Open rruizdeaustri opened 3 years ago
Hi Roberto,
The dataset example-2_cpc_results.csv does not contain any negative points. Hence, tp=0
. The model also detects all points as negative. Hence, fp=0
.
The attached dataset is not the write one to evaluate the model (sorry for the unnecessary hurdle) since it does not contain any anomalous point. I need to update it with some other time series anomaly detection dataset. You can see here on using the code with other dataset.
Thanks, Arun
Hi Arun,
Ok, then I'll try with another dataset.
Thanks a lot !
Best, Rbt
Hi Arun,
I have labeled the nyc_taxi.csv dataset from NAB and I have a question about the split of the data used in your code. As it is, 70% of the data is used for training and 30% for testing but in this way the training data contain anomalies for this particular dataset. Since the method is unsupervised, shouldn't anomalies be excluded in the training process ? I guess we want to learn the distribution of the say normal samples, right ?
Thanks a lot !!
All the best, Roberto
Hi Roberto,
The anomalies are excluded in training process. The anomaly values are used only for evaluation process and not during training. Training uses the time series signals. The generator learns the distribution of normal samples.
Cheers, Arun.
Hi Arun,
Yes this is what I expect though in some blog about the model in Orion have seen they use the whole time series (including anomalous timesteps).
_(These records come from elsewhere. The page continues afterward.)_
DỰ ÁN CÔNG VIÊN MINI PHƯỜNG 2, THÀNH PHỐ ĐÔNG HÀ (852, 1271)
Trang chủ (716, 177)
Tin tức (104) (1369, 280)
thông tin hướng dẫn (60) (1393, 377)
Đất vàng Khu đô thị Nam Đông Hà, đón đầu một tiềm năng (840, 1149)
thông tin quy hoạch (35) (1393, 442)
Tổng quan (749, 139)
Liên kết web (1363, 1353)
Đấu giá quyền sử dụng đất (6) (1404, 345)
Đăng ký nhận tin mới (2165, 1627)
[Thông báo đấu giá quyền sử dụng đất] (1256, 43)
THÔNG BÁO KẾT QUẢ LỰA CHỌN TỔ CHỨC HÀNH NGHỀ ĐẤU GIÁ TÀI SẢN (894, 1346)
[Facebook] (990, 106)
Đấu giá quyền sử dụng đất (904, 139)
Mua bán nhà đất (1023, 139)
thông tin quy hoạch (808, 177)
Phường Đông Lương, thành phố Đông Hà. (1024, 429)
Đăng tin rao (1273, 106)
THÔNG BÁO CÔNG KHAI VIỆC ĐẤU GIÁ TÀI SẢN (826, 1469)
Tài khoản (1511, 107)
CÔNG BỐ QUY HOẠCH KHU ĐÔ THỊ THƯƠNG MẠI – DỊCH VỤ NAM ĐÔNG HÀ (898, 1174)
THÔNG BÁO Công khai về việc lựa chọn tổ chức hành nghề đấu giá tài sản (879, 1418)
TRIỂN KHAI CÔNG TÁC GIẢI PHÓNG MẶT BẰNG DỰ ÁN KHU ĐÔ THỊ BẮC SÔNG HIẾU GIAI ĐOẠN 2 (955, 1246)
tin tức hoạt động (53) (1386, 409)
That is why I got confused.
I will split the data and pickup just normal data and let you know whether the code works with this dataset as it does with the "official" implementation in Orion.
BTW, have you tried with this dataset ? I could send it to you with the right format for your code.
Thanks a lot !!
Best, Rbt
Hi Roberto,
Thanks for your interest. Training of GANs are highly unstable and it requires more computation power. Access to computation power is currently out of scope for me.
Best, Arun.
Hi Arun,
In fact I have been training the model and the performance is really poor for this dataset in comparison with what is reported in the Orion webpage for the say official version.
I have used the default hyperparameters which are identical to the ones used in the report by the Orion guys:
Accuracy 0.79 Precision 1.00 Recall 0.07 F1 Score 0.13
Any advice to improve this ?
Thanks a lot !!!
Rbt
Hi Rbt,
The same was the result observed in my scenario. But the loss value seems to improve in the right direction after successive epochs. I don't have any particular advice other than the following:
Best, Arun.
Can one of you send a CSV file that works with this source code? (I get the same error) I can't find any online.
Hi Arun,
Yes this is what I expect though in some blog about the model in Orion have seen they use the whole time series (including anomalous timesteps). That is why I got confused.
I will split the data and pickup just normal data and let you know whether the code works with this dataset as it does with the "official" implementation in Orion.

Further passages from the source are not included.